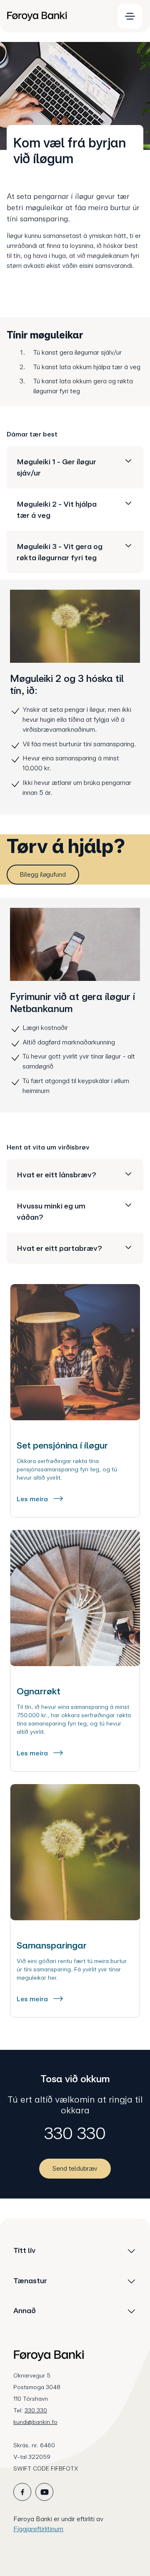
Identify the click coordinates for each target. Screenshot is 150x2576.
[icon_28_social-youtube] (44, 2492)
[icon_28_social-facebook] (22, 2492)
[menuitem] (56, 16)
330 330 (75, 2133)
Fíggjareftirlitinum (38, 2529)
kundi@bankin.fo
■ ■ ■ ■ ■
● What you should do
Only the lines from the one containing "[menuitem] (56, 16)" to the end of the listing belong in the output, each reproduced exactly.

● Response to the task
[menuitem] (56, 16)
330 330 (75, 2133)
Fíggjareftirlitinum (38, 2529)
kundi@bankin.fo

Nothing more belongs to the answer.